▶ **The task**
After finding the line containing "Instruction: Click the Envelopes" below, please output that line and each following one through the line containing "Task: Sort by Confederation column header", exactly as written.

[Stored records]
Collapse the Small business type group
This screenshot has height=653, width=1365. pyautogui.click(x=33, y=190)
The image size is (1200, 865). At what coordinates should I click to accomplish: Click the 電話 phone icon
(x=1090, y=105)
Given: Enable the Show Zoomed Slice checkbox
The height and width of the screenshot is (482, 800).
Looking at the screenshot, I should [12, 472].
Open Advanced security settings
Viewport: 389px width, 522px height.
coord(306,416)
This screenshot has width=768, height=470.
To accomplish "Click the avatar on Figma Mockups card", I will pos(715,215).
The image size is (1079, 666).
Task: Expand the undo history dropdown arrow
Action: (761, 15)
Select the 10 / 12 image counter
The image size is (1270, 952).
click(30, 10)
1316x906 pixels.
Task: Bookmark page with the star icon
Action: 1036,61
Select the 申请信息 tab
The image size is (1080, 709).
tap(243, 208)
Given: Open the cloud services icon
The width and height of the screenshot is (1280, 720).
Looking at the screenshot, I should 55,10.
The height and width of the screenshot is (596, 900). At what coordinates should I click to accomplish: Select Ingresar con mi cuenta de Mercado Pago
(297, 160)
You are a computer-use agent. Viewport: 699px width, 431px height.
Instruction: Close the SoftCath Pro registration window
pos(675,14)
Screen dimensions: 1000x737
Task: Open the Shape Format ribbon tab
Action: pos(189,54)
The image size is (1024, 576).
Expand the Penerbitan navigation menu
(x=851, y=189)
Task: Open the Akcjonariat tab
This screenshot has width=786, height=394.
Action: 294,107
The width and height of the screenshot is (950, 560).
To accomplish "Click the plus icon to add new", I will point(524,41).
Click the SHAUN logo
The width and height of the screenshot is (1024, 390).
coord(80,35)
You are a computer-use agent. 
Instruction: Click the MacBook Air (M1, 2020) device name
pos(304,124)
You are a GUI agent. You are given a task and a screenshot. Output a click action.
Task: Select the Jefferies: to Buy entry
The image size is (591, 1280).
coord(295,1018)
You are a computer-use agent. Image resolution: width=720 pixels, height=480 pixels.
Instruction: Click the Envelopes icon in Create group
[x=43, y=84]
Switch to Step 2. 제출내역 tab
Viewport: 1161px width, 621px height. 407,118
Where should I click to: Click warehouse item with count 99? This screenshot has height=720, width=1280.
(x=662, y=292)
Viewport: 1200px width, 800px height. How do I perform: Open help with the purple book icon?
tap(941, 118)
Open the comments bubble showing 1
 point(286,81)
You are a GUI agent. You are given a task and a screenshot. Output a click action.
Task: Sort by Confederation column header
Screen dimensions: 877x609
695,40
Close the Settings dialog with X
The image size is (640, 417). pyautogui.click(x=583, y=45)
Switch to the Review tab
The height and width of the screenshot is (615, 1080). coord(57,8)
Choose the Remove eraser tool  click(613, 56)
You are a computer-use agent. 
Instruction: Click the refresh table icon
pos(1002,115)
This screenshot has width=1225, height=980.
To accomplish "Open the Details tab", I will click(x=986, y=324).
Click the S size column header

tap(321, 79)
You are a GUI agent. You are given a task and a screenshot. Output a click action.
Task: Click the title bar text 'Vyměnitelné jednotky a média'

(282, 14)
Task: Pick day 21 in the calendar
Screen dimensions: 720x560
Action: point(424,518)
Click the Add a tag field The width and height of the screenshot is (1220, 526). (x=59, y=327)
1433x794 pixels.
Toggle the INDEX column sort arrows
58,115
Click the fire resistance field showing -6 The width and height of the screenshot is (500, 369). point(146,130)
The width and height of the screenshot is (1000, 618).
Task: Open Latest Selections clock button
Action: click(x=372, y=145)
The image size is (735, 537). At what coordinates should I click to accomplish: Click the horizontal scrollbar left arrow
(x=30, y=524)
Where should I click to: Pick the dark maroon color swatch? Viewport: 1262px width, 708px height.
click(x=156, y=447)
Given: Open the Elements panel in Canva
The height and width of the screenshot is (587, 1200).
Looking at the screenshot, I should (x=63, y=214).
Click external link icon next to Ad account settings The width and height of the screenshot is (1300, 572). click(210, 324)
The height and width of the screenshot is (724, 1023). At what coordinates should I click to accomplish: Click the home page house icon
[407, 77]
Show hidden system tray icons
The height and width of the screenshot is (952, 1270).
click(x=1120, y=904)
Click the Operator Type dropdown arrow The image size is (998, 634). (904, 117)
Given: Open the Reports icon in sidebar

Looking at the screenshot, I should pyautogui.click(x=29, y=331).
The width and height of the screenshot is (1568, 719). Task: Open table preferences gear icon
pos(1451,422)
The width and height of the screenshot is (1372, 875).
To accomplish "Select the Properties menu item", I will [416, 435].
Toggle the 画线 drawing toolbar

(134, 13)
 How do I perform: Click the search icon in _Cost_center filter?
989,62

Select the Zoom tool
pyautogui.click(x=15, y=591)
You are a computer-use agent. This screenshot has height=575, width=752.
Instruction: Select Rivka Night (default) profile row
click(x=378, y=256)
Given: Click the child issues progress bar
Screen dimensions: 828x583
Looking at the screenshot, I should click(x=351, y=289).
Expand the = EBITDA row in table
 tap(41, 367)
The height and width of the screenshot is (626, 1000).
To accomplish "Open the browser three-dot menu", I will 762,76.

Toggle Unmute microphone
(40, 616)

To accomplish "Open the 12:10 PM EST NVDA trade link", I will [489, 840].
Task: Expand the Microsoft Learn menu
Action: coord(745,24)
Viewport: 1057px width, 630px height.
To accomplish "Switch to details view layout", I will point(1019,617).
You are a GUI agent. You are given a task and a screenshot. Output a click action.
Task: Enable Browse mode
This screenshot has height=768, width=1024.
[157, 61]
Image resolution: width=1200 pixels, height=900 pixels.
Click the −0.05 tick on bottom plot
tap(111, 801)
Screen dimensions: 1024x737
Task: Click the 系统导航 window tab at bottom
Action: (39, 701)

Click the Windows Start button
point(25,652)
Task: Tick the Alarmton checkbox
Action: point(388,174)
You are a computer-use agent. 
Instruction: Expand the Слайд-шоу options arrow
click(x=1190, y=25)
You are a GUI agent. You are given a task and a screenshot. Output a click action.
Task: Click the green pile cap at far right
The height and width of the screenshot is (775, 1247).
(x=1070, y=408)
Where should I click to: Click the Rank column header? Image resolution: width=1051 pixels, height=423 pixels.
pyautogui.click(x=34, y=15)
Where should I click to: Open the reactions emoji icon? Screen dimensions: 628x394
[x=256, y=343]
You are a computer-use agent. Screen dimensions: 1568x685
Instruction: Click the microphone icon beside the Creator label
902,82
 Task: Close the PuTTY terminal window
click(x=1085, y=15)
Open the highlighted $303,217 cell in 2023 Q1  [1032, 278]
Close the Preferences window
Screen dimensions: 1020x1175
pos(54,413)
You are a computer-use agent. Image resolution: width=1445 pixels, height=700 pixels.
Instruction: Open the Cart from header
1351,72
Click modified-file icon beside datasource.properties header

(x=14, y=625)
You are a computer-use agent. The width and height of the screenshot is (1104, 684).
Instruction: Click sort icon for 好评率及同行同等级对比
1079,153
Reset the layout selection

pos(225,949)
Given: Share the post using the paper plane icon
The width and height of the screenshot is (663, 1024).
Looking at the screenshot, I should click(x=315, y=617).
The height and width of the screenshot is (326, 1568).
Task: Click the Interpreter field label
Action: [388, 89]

▶ **Problem solution**
Instruction: Click the Envelopes icon in Create group
[x=43, y=84]
Switch to Step 2. 제출내역 tab
Viewport: 1161px width, 621px height. 407,118
Where should I click to: Click warehouse item with count 99? This screenshot has height=720, width=1280.
(x=662, y=292)
Viewport: 1200px width, 800px height. How do I perform: Open help with the purple book icon?
tap(941, 118)
Open the comments bubble showing 1
 point(286,81)
You are a GUI agent. You are given a task and a screenshot. Output a click action.
Task: Sort by Confederation column header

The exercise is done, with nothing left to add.